Sebby Holmes' recipe for a bedbug-beating Thai prawn curry

Worried about bedbugs? Farang chef Sebby Holmes has cooked up a natural repellent
Thai tiger Prawn Yellow Curry
Full of the good stuff: Holmes' curry is full of Vitamin B1
Press handout
Sebby Holmes21 October 2023

I remember writing recipes for Eat Grub: The Ultimate Insect Cookbook, and learning that it’s been scientifically proven that Vitamin B1 is a natural bug repellent because once it gets excreted by the skin, it masks the natural human odours that insects are attracted to.

Foods that are high in the vitamin include seafood, chillies, lemongrass, garlic, onions and green beans, all of which are included in the recipe below, my new Thai tiger prawn yellow curry recipe.

Try this at home and, besides a great, warming meal, you might just be able to keep any pesky critters away. Bed bugs? Forget 'em.

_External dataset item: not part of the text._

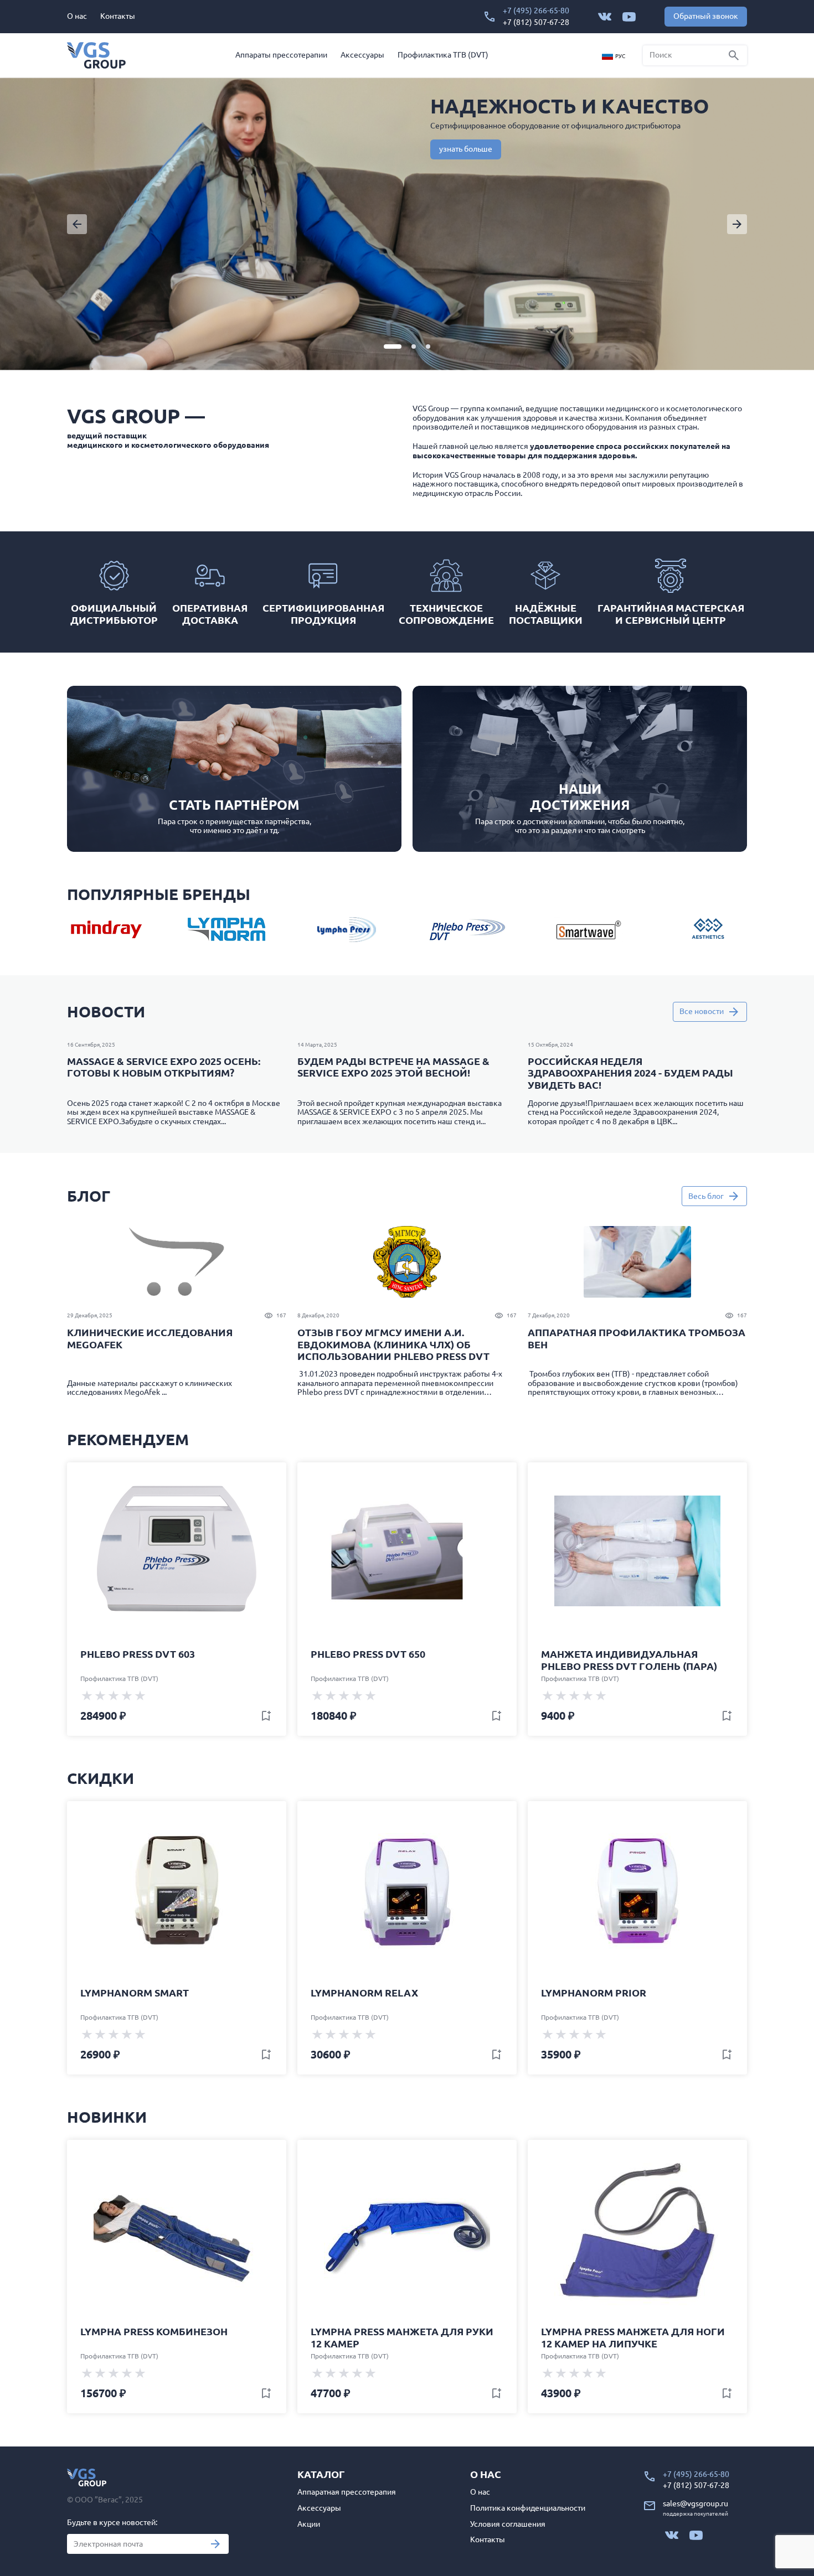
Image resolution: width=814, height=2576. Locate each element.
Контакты (117, 16)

Thai tiger prawn yellow curry

Serves: 2

Ingredients

  • 100g Gaeng Gari (or my yellow curry Payst)
  • 10 tiger prawns, outer shells removed and de-veined, heads and tails kept on
  • 100g washed green beans, chopped in half
  • 100g baby corn, chopped into bite-sized bits
  • 6 new potatoes, chopped into quarters
  • 25ml coconut oil or vegetable oil
  • 200ml fish or chicken stock
  • 250ml coconut milk
  • 2 makrut lime leaves, torn to release flavour
  • A handful of fresh Thai basil
  • Steamed jasmine rice for serving

Method

  1. Firstly, prepare all your ingredients and get your jasmine rice cooking. Remember to wash your rice thoroughly before cooking, and use a rice cooker if you can.
  2. Next, heat the oil in a large wok or pan to medium heat. When hot, add the gaeng gari or the Payst, as well as the torn makrut lime leaves. Continue to fry the paste for one or two minutes in the oil, making sure to scrape from the pan regularly, so it does not stick.
  3. When the paste has begun to darken, de-glaze the pan with a tablespoon of fish sauce, all the stock and half the cream, then bring to a simmer.
  4. Once simmering, add all the green beans, baby corn and potatoes and simmer for a further 7-8 minutes, until all the vegetables are cooked.
  5. When the vegetables are cooked, add the prawns, making sure they are submerged in the curry and continue to simmer for a further 3-5 minutes until the prawns are cooked. Then remove from the heat and finish with the picked Thai basil and the rest of the coconut milk.
  6. Serve in a large sharing bowl with fresh steamed jasmine rice. If you like, garnish with red chilli, Thai basil sprigs, pickled ginger and cucumber, crispy shallots and julienne makrut lime leaves. Tuck in for a good night — safe in knowledge that the bed bugs won't bite.